On October 3, 2017, the LP in accordance with the provisions of the party constitution held a special national convention in Abuja. Having been duly informed of the convention by the party’s leadership, INEC sent a monitoring team that included Mr. Shehu Wahab (DD), Mr. Oni Jerome Omowaye (AD) and Barrister Umar Akeje (PLO) to monitor the convention and submit a report on it.
At that convention, Dr. Mike Omotosho, was elected as the new National Chairman of the LP. This election followed the decision of the National Working Committee (NWC) of the party to remove former chairman Alhaji Abdulkadir Abdulsalam over a myriad of allegations. Prior to his removal, he had refused to appear before a disciplinary committee set up by the NWC to investigate the alleged fraud and embezzlement of over N1.3 billion party funds.
It is baffling, therefore, that seven months after the change in leadership of the LP, INEC has refused to update its records and website with the name of the new national chairman. By virtue of Article 13(B) of the LP’s constitution, the national convention is the highest decision-making organ of the party. The refusal of INEC to ratify an election held by the party’s national convention and in the presence of INEC’s representatives constitutes an illegality.

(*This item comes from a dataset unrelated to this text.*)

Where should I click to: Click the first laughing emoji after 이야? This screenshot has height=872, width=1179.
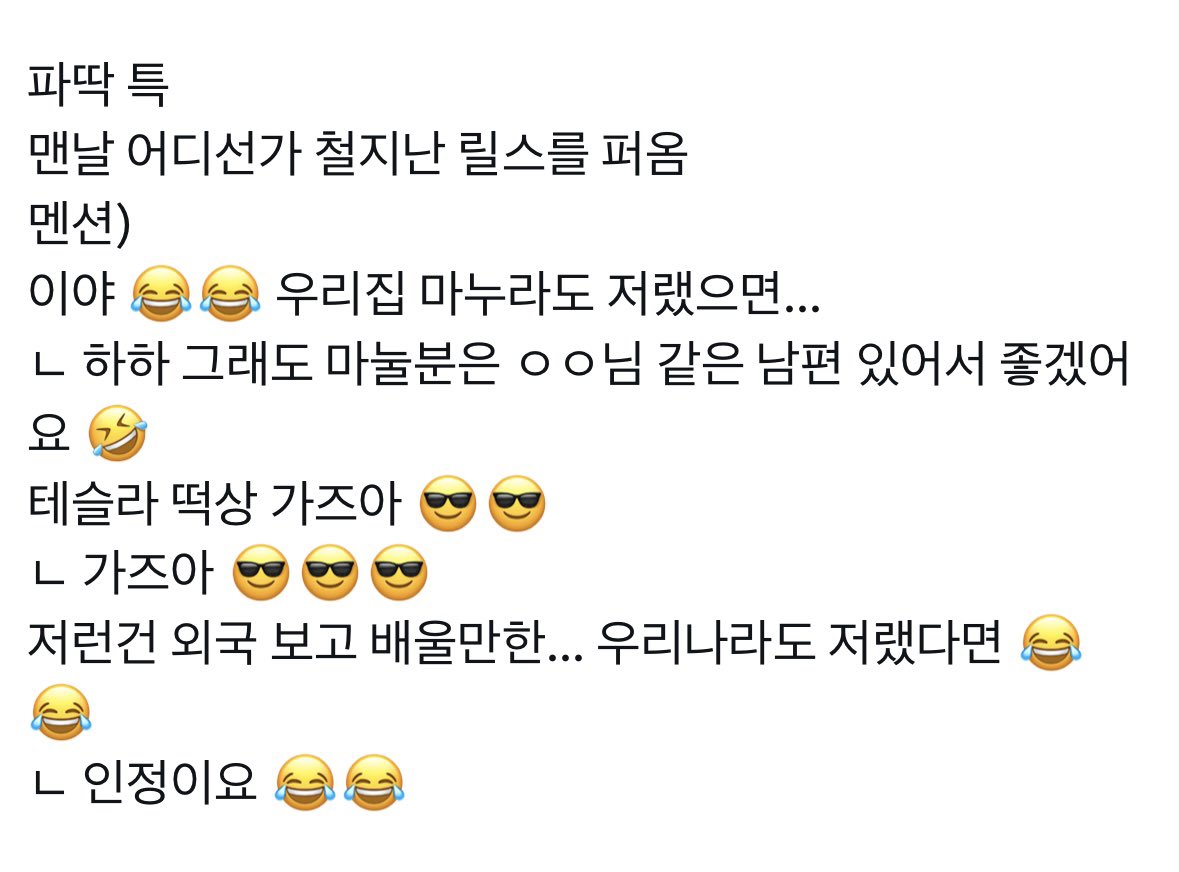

This unfortunate course of action taken by INEC has given Alhaji Abdulsalam a leeway to continue to parade himself as the national chairman, despite his removal and the election of an authentic one. Just last month, the LP’s Forum of State Chairmen met in Abuja to demand that INEC should henceforth recognize and only relate with Dr. Omotosho as the duly elected national chairman. The forum in a communiqué expressed dismay that INEC, as regulator of party activities, failed to fully comply and impartially implement the overwhelming decision of the convention, being the highest LP organ with regard to Abdulsalam’s removal.
The group further alleged that a former governor has been fingered in a plot to destabilize and hijack the LP for his own personal gains in the 2019 election cycle. It appears that he has not given up on his political machinations however and now plans to deliver the LP into the hands of the PDP ahead of the 2019 elections.
The unfolding drama also calls into question the integrity of INEC Chairman Professor Mahmood Yakubu and raises more doubt over whether he is the right man for the job.
Under an administration that has fight against corruption as one of its core mandates, INEC’s refusal to follow the rule of law and update its records to reflect the change of leadership at Labour Party is tantamount to corruption. This does not bode well for our democracy, and all well-meaning Nigerians must rise up and join members of the Labour Party in denouncing this illegality until INEC acts right.